WHAT YOU WILL DO - The data below holds a line containing "Click the Cb" and a line containing "You are a GUI"; please quote exactly those two lines and every line between them, and nothing else.
(DATA LISTING Opens)
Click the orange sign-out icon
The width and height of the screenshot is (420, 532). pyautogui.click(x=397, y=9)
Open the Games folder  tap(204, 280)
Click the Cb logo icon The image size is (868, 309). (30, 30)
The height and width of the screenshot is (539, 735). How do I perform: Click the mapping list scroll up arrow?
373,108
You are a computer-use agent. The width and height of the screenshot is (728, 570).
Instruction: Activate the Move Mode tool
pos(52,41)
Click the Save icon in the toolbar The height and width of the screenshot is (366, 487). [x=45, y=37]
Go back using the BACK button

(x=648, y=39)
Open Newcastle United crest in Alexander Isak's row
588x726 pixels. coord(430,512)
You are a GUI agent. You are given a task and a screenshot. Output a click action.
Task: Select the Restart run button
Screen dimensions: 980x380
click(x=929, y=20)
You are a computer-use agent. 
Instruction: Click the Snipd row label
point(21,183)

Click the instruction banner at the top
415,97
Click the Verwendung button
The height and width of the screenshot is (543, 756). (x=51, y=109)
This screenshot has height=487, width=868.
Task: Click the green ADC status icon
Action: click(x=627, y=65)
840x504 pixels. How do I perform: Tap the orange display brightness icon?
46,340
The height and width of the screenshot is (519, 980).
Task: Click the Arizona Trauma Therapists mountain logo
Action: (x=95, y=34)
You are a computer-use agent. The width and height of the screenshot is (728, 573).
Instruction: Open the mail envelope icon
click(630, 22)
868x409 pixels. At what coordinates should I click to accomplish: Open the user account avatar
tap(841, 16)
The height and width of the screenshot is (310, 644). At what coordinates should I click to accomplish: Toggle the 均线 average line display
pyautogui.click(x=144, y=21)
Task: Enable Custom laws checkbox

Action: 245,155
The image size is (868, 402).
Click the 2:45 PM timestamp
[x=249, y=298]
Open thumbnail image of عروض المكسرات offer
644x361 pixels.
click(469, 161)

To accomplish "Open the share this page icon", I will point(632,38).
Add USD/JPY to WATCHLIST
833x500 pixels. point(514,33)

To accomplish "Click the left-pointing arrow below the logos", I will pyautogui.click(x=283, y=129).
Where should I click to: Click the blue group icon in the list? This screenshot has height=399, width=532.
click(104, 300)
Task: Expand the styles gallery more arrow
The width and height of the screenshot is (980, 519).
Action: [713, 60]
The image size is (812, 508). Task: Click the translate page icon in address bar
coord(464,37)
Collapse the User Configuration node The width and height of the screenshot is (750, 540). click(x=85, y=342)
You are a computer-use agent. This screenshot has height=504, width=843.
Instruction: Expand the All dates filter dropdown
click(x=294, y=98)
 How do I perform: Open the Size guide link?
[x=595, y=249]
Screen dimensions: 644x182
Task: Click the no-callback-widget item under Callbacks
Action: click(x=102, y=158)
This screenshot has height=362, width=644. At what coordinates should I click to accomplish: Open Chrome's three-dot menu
(DATA LISTING Closes)
ANSWER -
Click the Cb logo icon The image size is (868, 309). (30, 30)
The height and width of the screenshot is (539, 735). How do I perform: Click the mapping list scroll up arrow?
373,108
You are a computer-use agent. The width and height of the screenshot is (728, 570).
Instruction: Activate the Move Mode tool
pos(52,41)
Click the Save icon in the toolbar The height and width of the screenshot is (366, 487). [x=45, y=37]
Go back using the BACK button

(x=648, y=39)
Open Newcastle United crest in Alexander Isak's row
588x726 pixels. coord(430,512)
You are a GUI agent. You are given a task and a screenshot. Output a click action.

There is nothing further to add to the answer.